Sensing Shapes
In the late 1600s, William Molyneaux posed a question to a friend:
Suppose a man born blind, and now adult, and taught by his touch to distinguish between a cube and a sphere of the same metal, and nighly of the same bigness, so as to tell, when he felt one and the other, which is the cube, which is the sphere. Suppose then the cube and the sphere placed on a table, and the blind man made to see: query, Whether by his sight, before he touched them, he could now distinguish and tell which is the globe, which the cube?
This question is hard to investigate empirically. Hard questions are thrown to the philosophers. For this particular question, the philosopher must consider whether knowledge acquired through one sense can be reactivated through another.

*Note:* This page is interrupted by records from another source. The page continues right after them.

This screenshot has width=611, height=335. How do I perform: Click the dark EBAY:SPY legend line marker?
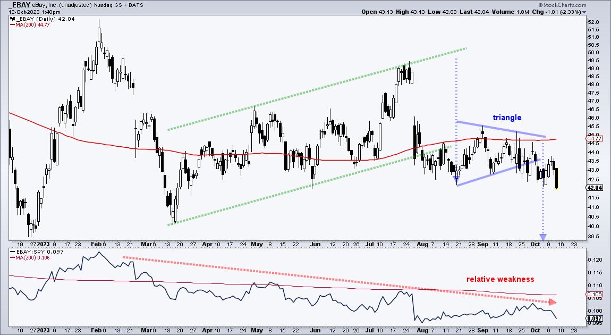(x=13, y=252)
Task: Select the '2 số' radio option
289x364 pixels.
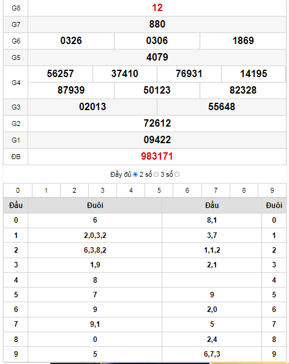Action: 156,174
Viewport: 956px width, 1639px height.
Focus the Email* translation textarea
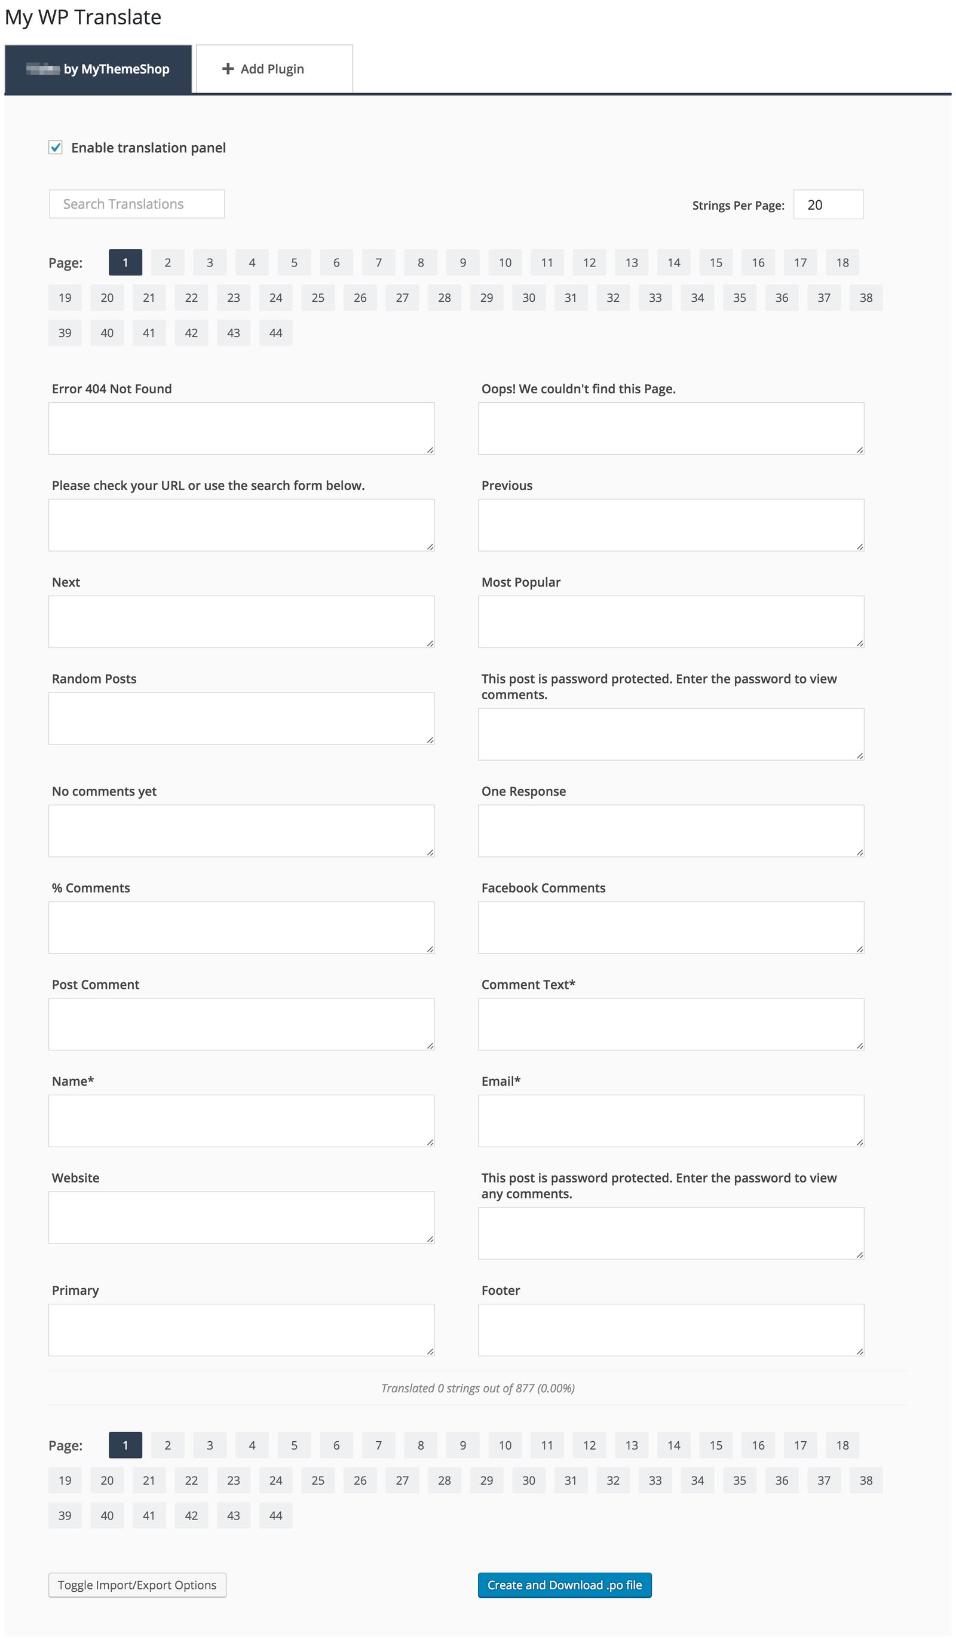click(671, 1120)
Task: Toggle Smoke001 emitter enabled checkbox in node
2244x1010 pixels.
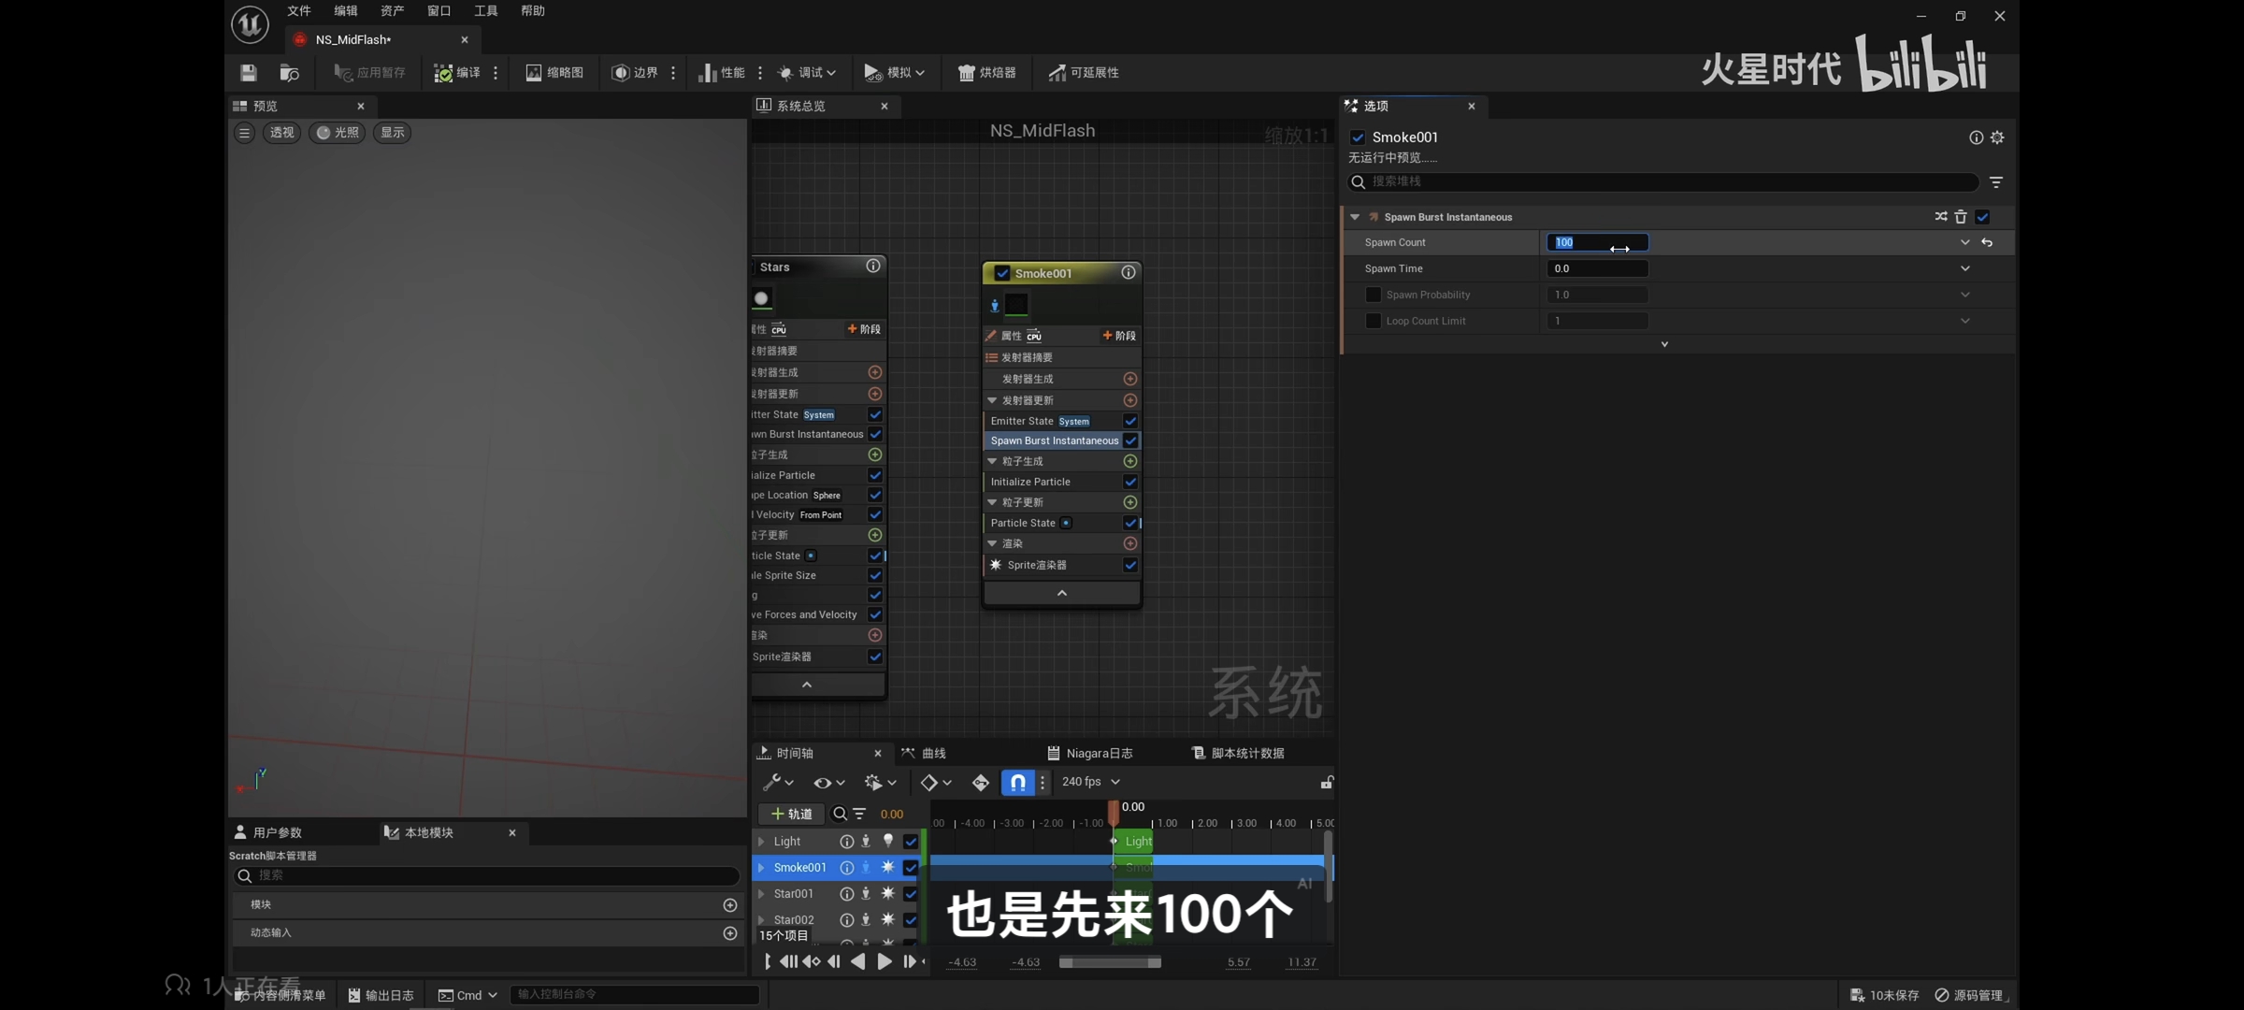Action: click(x=1002, y=273)
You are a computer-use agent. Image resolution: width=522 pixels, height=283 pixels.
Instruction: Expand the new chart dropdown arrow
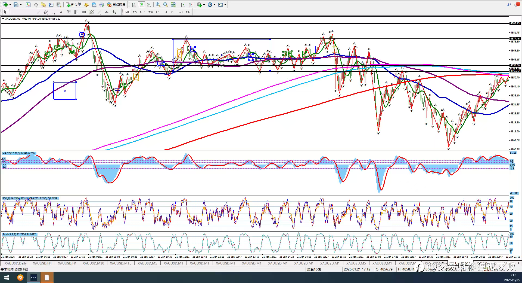click(x=10, y=5)

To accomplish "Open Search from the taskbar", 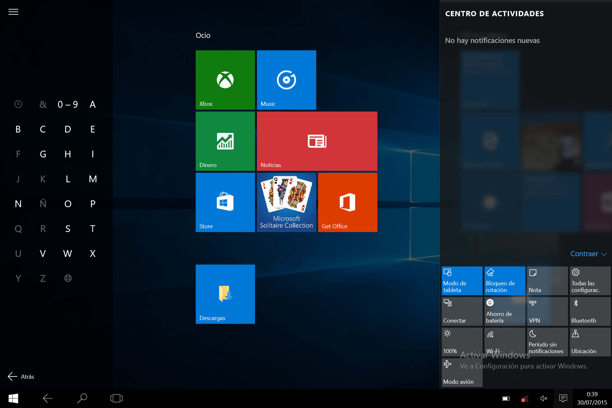I will click(82, 398).
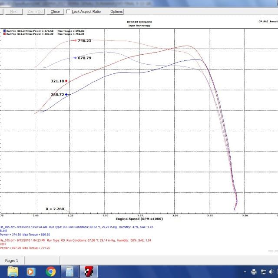
Task: Click the 746.23 torque marker point
Action: [75, 41]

I’m working on a project that has us “sensing” shapes in a different way. In Madeup, we fabricate shapes with code. We sense their parametric qualities and their constraints in an active way. Molyneaux’s question makes me wonder: if we have only programmed shapes and considered them as artifacts produced by computation, would we recognize them if we saw them uncomputationally, with our eyes?
While I find this question intriguing, the truth is that many of us can both see and feel, and much of our experiential knowledge is a combination of sensory inputs. Our eyes see glowing red metal, and we dare not touch it because of what happened last time. We reach into our pockets and feel a metal disc, and our visual cortex assembles an image of a quarter even before it’s visible.
Is fabricating shapes a third way of sensing them? If so, what kind of new knowledge do we gain by having this additional sense? How does this third sense associate with and trigger the other two?